Before you can use these shortcuts to finding your ancestors in print, of course, you need to track down the name of their hometown paper, its publication dates and a repository that has back issues.
First, contact the local library or historical society, which probably holds microfilm of area newspapers. (Find library contact information using LibDex <www.libdex.com>.) It may even have an index to headlines and vital-event announcements. If not, see if you can request a search and order copies of relevant articles.
Still no luck? Try a Google <google.com> search of the town name and newspaper. Or see <www.ipl.org/div/news> for names of still-in-print publications by city. You also can consult the Gale Directory of Publications and Broadcast Media, found in most libraries’ reference sections. It’s arranged by state, then town, and tells you when a newspaper began and how to contact the publisher (so you can ask where to get back issues).

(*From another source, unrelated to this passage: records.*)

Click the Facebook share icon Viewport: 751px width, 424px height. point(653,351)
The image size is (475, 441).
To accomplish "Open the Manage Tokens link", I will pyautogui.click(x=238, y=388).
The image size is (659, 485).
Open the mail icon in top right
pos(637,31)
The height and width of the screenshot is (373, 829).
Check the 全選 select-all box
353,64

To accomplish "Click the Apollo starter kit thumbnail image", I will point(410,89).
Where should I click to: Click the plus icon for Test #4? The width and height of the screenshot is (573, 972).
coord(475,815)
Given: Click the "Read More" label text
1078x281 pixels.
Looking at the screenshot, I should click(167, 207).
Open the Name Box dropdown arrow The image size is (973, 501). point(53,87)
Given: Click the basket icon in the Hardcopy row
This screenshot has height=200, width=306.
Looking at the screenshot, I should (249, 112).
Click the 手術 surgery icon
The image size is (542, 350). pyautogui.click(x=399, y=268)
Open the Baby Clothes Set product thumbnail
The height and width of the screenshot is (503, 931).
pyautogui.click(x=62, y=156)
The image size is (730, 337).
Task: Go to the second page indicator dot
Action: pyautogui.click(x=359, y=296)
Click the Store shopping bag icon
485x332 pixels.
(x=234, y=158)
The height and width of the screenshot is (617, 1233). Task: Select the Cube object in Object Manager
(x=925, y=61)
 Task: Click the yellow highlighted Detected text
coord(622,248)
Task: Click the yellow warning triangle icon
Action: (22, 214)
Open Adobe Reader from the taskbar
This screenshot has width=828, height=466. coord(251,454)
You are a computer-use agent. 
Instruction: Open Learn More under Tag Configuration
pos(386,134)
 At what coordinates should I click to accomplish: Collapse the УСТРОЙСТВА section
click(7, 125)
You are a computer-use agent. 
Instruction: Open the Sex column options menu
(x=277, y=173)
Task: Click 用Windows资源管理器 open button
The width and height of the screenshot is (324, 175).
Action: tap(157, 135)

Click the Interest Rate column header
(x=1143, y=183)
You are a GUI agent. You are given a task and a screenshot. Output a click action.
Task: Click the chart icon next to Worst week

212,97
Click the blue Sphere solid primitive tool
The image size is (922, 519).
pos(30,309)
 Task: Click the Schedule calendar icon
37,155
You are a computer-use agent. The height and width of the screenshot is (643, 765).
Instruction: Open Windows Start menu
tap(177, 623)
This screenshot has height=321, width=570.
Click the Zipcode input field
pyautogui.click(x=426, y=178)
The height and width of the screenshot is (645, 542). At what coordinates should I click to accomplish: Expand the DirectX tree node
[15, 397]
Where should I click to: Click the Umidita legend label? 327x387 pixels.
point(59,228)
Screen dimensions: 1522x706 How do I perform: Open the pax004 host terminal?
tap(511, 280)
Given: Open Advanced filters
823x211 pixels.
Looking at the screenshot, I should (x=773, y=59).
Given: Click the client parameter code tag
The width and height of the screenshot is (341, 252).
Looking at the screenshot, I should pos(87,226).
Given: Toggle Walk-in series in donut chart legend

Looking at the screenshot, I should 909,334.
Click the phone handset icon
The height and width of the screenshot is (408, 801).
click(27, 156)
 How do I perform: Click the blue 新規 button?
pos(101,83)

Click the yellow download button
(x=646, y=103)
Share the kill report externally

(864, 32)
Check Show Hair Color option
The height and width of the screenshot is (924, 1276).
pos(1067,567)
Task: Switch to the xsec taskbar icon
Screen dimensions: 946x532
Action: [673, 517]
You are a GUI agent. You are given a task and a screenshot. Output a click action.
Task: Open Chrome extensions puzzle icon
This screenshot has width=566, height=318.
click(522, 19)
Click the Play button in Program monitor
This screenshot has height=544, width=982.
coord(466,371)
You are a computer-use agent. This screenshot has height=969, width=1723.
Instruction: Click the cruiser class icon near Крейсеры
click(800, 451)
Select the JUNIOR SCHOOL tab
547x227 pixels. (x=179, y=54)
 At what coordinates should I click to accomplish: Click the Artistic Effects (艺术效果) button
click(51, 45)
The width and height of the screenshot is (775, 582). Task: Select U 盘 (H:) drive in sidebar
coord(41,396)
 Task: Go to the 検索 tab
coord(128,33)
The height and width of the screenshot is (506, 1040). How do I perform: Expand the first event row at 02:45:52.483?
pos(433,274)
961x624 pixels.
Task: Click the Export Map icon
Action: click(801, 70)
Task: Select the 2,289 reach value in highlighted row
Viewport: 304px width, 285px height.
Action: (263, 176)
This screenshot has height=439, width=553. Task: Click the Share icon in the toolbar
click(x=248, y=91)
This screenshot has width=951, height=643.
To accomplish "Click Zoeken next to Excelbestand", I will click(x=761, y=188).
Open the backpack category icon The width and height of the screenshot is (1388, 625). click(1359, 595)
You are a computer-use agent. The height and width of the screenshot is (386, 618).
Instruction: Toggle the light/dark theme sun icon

For out-of-print papers, try Clarence Brigham’s A History and Bibliography of American Newspapers, 1690-1820, and Winifred Gregory’s American Newspapers, 1821-1936. The US Newspaper Program <www.neh.gov/projects/usnp.html>, an effort to locate, catalog and microfilm historical newspapers, has an online list of state projects and links to repositories with microfilm collections.
Large public and university libraries often hold multiple cities’ papers, and some repositories focus on particular types of publications. The University of Minnesota’s Immigration History Research Center, for example, has the country’s best collection of foreign and ethnic newspapers <www.ihrc.umn.edu/research/periodicals.html>; click on your ethnic group of interest for a list. The Library of Congress has a large newspaper collection; see its holdings at <loc.gov/rr/news>.
If you don’t live near the library with the film you need, you may be able to borrow it through interlibrary loan to view at your own library (check with your librarian).